World Cup 2006 Blog

From our reporters in Germany

"Tickets, any spare tickets?"

claire_heald66.gifLONDON - The number of tickets for England supporters for their World Cup matches has been stirring up fans' consternation since allocation day. They have just eight per cent - that's around 4,000-5,000 - at each group game. Meanwhile, the sponsor companies share 500,000 for the tournament - one sixth of the total tickets.

About 100,000 England fans are expected to travel Germany to soak up the atmosphere - but mostly they'll be doing that outside the ground. So the Football Supporters' Federation has launched a petition to protest.

It accepts that sponsors contribute cash to the game, but as the federation's Alan Bloore puts it: "I know a lad who follows England abroad, but he hasn't got one ticket.
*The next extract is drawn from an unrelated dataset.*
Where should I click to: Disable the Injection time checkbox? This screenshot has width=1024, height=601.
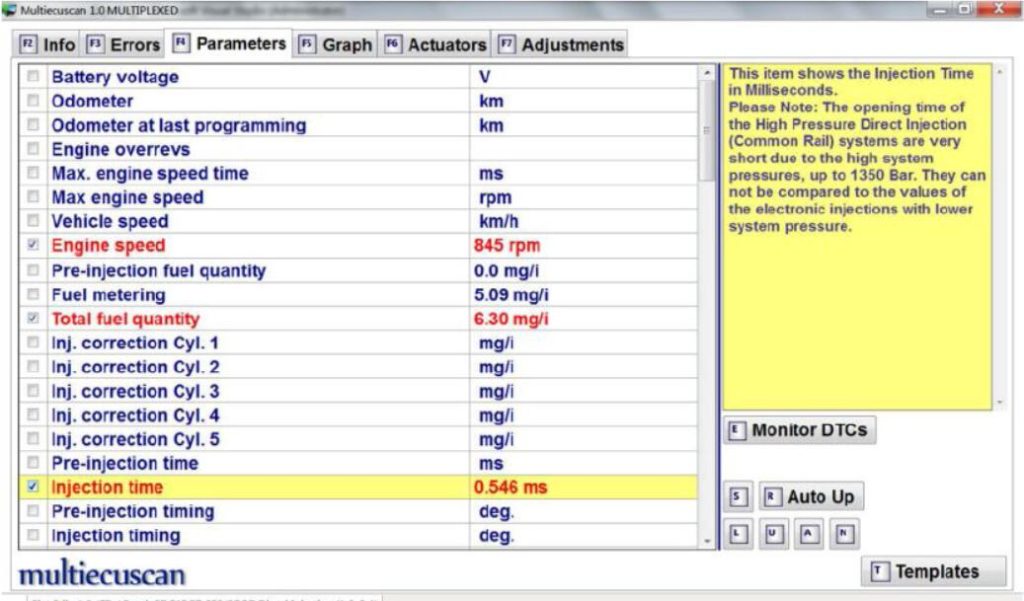click(x=31, y=487)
Yet somebody could go and buy a beer, burger or cola and get a ticket for an England match. I'll argue black and blue that it's wrong."
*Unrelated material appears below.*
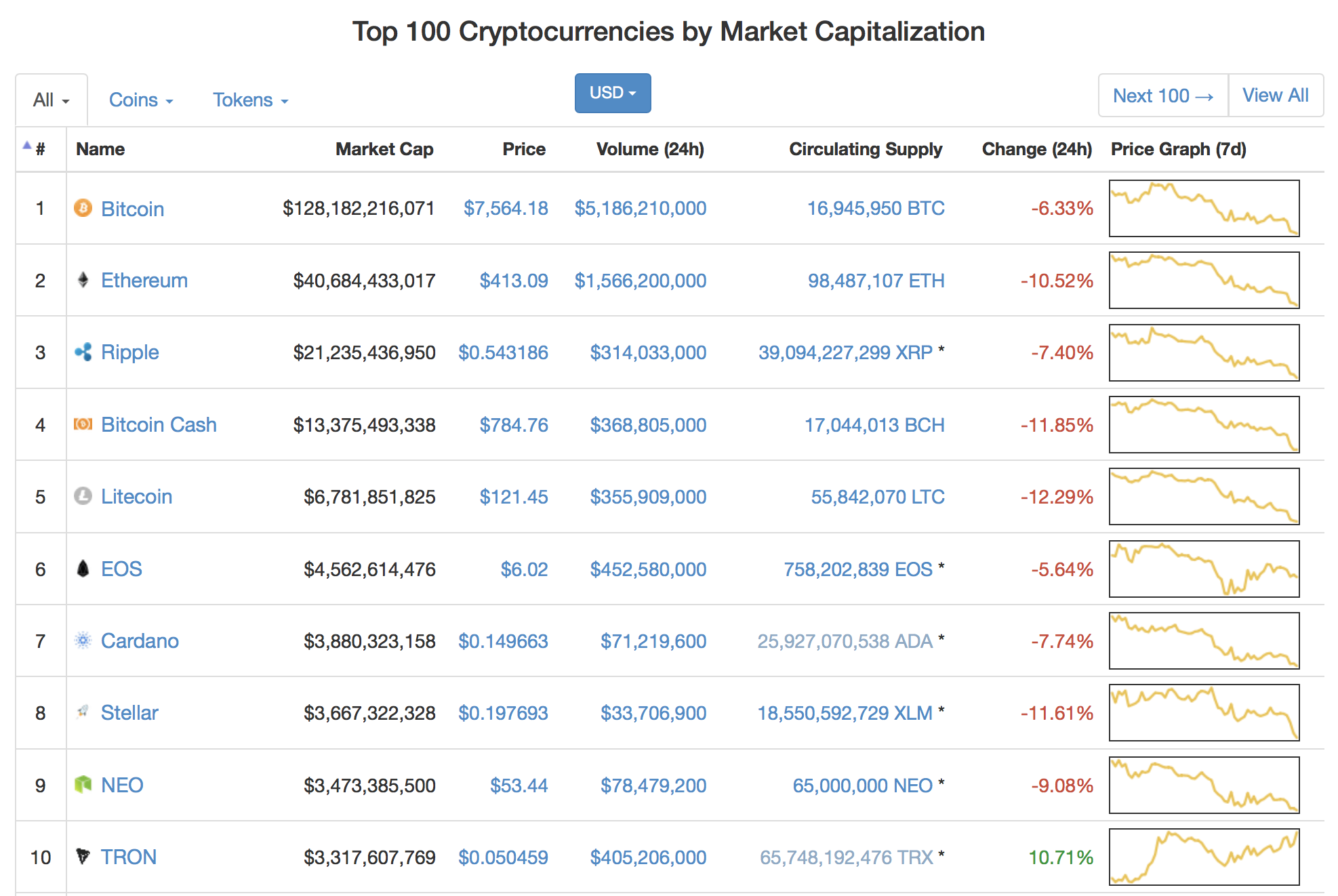Open the Cardano name link
Screen dimensions: 1338x896
click(140, 640)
If you've missed out on tickets so far, maybe the last-gasp chance to go through sponsors' promotions is a good thing? If not, there's always the petition, bound for Fifa boss Sepp Blatter when it's complete.

In answer to your questions. . .

bbcsport_logo.gifLONDON - Nick raised some questions in reply to Ricco's latest entry and I have been in touch with Roger Mosey, director of BBC Sport, to get some answers.

Why do you have Ian Wright as part of your television coverage for the World Cup?

RM: All pundits divide opinion - and they have fans and critics. We believe Ian Wright brings a fresh and different point-of-view to our panels, and he's a good part of the mix.

Why does the BBC feel the need to take 300 people to Germany for the World Cup?

RM: The World Cup will be the BBC's biggest outside broadcast of the year - and it will be covered extensively on television, radio and online as well as by our news services at home and abroad. To do this properly, we need the appropriate number of staff in Germany. But on these kind of major events our staffing levels compare favourably with other international broadcasters, and our priority is delivering quality to our audiences.

Will the total cost of the BBC's World Cup coverage be published?

Continue reading "In answer to your questions. . ."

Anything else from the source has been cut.